[Saved entries]
━━━━━━━━━━━━━━━━

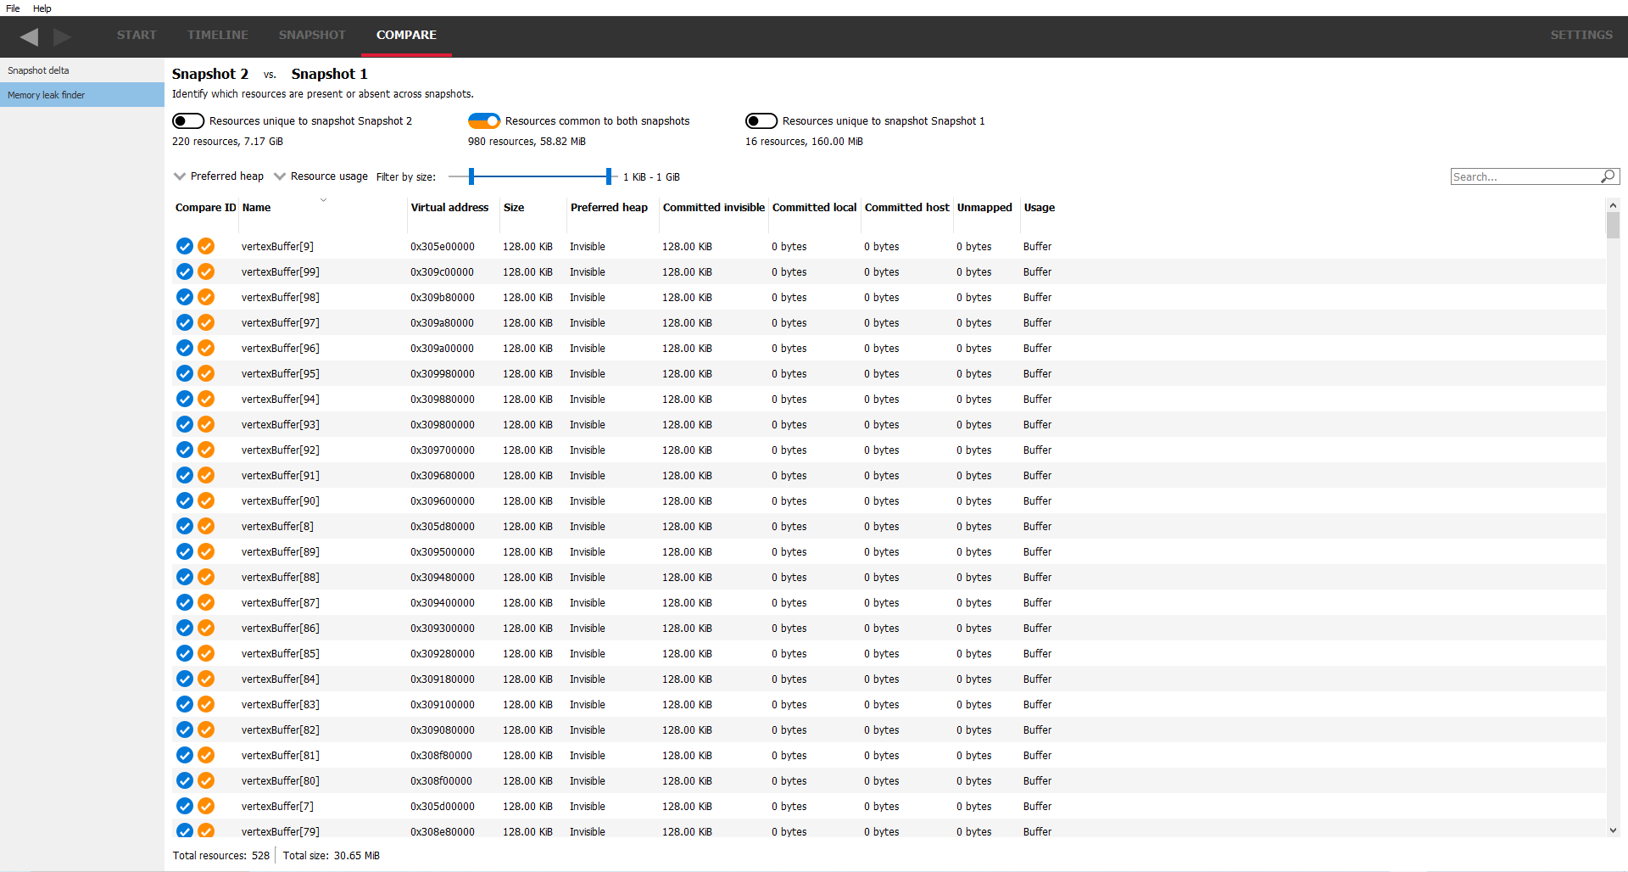The height and width of the screenshot is (872, 1628).
Task: Select Snapshot delta in the sidebar
Action: 39,70
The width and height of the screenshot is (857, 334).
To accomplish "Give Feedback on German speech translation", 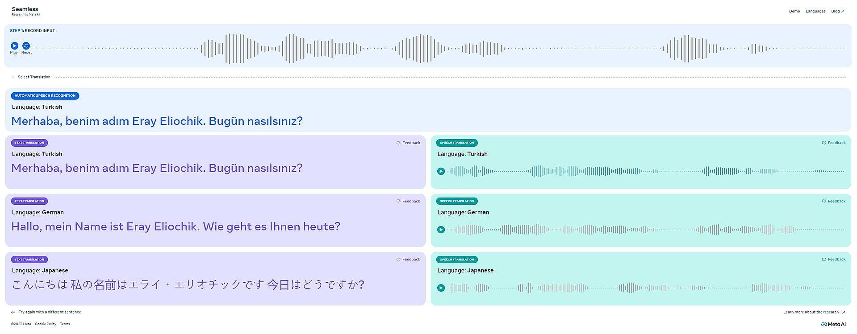I will pos(834,202).
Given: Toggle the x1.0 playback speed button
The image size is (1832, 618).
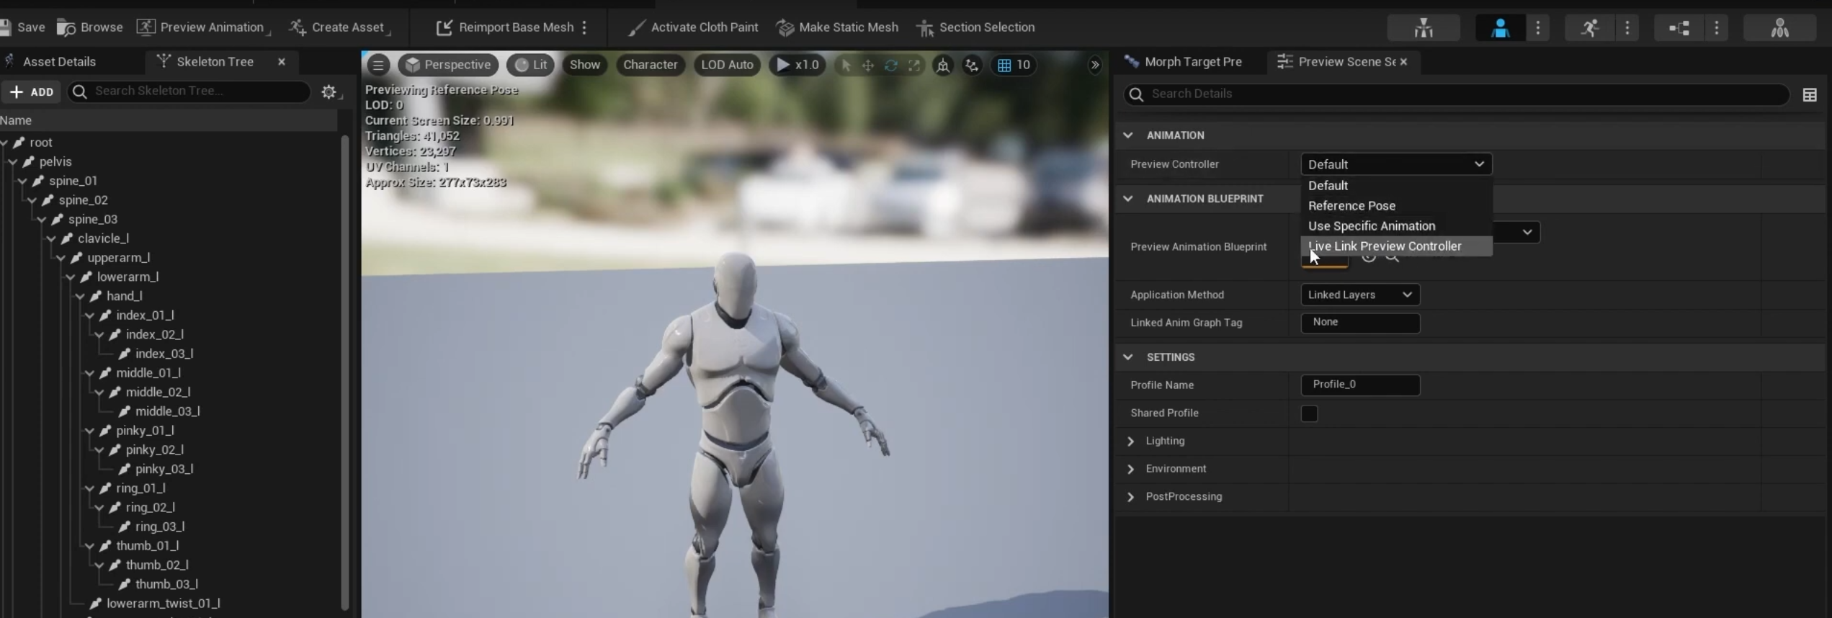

━━━━━━━━━━━━━━━━

*DIRECTIONS FOR THIS TASK*.
Return only the lines from the one that contains "Given: Toggle the x1.0 playback speed button" through the closing line of the data, inclusive, reproduced exactly and with every picture left out.

*OUTPUT*.
Given: Toggle the x1.0 playback speed button
The image size is (1832, 618).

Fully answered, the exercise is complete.